* [Work instruction]
Would you please write out every record exactly?
####################
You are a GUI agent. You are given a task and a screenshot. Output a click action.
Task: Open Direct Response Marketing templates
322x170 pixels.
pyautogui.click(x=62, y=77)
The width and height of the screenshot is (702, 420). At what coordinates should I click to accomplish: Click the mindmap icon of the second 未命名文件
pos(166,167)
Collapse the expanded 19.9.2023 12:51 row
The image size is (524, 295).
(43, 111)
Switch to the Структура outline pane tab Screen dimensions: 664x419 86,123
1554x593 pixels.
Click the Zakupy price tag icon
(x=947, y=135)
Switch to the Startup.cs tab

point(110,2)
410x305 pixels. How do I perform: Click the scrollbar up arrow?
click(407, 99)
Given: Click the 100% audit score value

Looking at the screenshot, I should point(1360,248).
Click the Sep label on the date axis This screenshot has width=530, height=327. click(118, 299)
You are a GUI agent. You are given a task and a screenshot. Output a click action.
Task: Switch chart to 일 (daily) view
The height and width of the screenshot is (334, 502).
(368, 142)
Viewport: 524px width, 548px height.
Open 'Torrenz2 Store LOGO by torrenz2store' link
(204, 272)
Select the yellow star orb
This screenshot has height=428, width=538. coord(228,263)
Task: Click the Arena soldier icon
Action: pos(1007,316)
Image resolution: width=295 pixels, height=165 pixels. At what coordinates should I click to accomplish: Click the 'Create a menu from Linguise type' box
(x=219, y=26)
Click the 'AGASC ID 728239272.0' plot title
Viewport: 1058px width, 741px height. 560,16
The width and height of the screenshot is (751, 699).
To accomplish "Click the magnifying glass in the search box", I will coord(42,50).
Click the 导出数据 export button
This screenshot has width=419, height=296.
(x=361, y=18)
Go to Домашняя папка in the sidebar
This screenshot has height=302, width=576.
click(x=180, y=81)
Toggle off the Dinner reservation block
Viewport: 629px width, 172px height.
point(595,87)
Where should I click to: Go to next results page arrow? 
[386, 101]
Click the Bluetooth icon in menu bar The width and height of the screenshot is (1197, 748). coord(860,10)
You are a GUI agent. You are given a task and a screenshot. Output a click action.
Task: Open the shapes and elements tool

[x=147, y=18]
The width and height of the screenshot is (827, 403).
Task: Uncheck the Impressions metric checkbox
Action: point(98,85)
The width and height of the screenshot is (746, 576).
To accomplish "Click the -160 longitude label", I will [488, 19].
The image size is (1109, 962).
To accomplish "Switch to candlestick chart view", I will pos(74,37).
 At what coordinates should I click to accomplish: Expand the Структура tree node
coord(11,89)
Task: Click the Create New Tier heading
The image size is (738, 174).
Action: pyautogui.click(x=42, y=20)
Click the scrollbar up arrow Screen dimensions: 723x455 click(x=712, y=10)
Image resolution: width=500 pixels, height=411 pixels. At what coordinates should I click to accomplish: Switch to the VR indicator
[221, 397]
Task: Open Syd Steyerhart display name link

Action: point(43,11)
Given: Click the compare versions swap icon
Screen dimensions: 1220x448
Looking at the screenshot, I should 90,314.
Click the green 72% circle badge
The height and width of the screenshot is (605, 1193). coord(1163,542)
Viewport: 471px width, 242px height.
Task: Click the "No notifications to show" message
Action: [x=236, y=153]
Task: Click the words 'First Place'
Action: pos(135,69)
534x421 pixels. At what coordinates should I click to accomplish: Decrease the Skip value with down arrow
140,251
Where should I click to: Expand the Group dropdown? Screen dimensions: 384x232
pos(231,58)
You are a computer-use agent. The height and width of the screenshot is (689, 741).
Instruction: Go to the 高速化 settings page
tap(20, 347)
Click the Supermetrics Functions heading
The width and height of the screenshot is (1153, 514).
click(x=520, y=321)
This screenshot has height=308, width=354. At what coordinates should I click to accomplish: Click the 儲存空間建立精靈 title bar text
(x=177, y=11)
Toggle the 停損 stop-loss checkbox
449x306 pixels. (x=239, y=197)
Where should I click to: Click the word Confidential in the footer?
####################
* [Expected answer]
You are a GUI agent. You are given a task and a screenshot. Output a click action.
Task: Open Direct Response Marketing templates
322x170 pixels.
pyautogui.click(x=62, y=77)
The width and height of the screenshot is (702, 420). At what coordinates should I click to accomplish: Click the mindmap icon of the second 未命名文件
pos(166,167)
Collapse the expanded 19.9.2023 12:51 row
The image size is (524, 295).
(43, 111)
Switch to the Структура outline pane tab Screen dimensions: 664x419 86,123
1554x593 pixels.
Click the Zakupy price tag icon
(x=947, y=135)
Switch to the Startup.cs tab

point(110,2)
410x305 pixels. How do I perform: Click the scrollbar up arrow?
click(407, 99)
Given: Click the 100% audit score value

Looking at the screenshot, I should point(1360,248).
Click the Sep label on the date axis This screenshot has width=530, height=327. click(118, 299)
You are a GUI agent. You are given a task and a screenshot. Output a click action.
Task: Switch chart to 일 (daily) view
The height and width of the screenshot is (334, 502).
(368, 142)
Viewport: 524px width, 548px height.
Open 'Torrenz2 Store LOGO by torrenz2store' link
(204, 272)
Select the yellow star orb
This screenshot has height=428, width=538. coord(228,263)
Task: Click the Arena soldier icon
Action: pos(1007,316)
Image resolution: width=295 pixels, height=165 pixels. At what coordinates should I click to accomplish: Click the 'Create a menu from Linguise type' box
(x=219, y=26)
Click the 'AGASC ID 728239272.0' plot title
Viewport: 1058px width, 741px height. 560,16
The width and height of the screenshot is (751, 699).
To accomplish "Click the magnifying glass in the search box", I will coord(42,50).
Click the 导出数据 export button
This screenshot has width=419, height=296.
(x=361, y=18)
Go to Домашняя папка in the sidebar
This screenshot has height=302, width=576.
click(x=180, y=81)
Toggle off the Dinner reservation block
Viewport: 629px width, 172px height.
point(595,87)
Where should I click to: Go to next results page arrow? 
[386, 101]
Click the Bluetooth icon in menu bar The width and height of the screenshot is (1197, 748). coord(860,10)
You are a GUI agent. You are given a task and a screenshot. Output a click action.
Task: Open the shapes and elements tool

[x=147, y=18]
The width and height of the screenshot is (827, 403).
Task: Uncheck the Impressions metric checkbox
Action: point(98,85)
The width and height of the screenshot is (746, 576).
To accomplish "Click the -160 longitude label", I will [488, 19].
The image size is (1109, 962).
To accomplish "Switch to candlestick chart view", I will pos(74,37).
 At what coordinates should I click to accomplish: Expand the Структура tree node
coord(11,89)
Task: Click the Create New Tier heading
The image size is (738, 174).
Action: pyautogui.click(x=42, y=20)
Click the scrollbar up arrow Screen dimensions: 723x455 click(x=712, y=10)
Image resolution: width=500 pixels, height=411 pixels. At what coordinates should I click to accomplish: Switch to the VR indicator
[221, 397]
Task: Open Syd Steyerhart display name link

Action: point(43,11)
Given: Click the compare versions swap icon
Screen dimensions: 1220x448
Looking at the screenshot, I should 90,314.
Click the green 72% circle badge
The height and width of the screenshot is (605, 1193). coord(1163,542)
Viewport: 471px width, 242px height.
Task: Click the "No notifications to show" message
Action: [x=236, y=153]
Task: Click the words 'First Place'
Action: pos(135,69)
534x421 pixels. At what coordinates should I click to accomplish: Decrease the Skip value with down arrow
140,251
Where should I click to: Expand the Group dropdown? Screen dimensions: 384x232
pos(231,58)
You are a computer-use agent. The height and width of the screenshot is (689, 741).
Instruction: Go to the 高速化 settings page
tap(20, 347)
Click the Supermetrics Functions heading
The width and height of the screenshot is (1153, 514).
click(x=520, y=321)
This screenshot has height=308, width=354. At what coordinates should I click to accomplish: Click the 儲存空間建立精靈 title bar text
(x=177, y=11)
Toggle the 停損 stop-loss checkbox
449x306 pixels. (x=239, y=197)
Where should I click to: Click the word Confidential in the footer?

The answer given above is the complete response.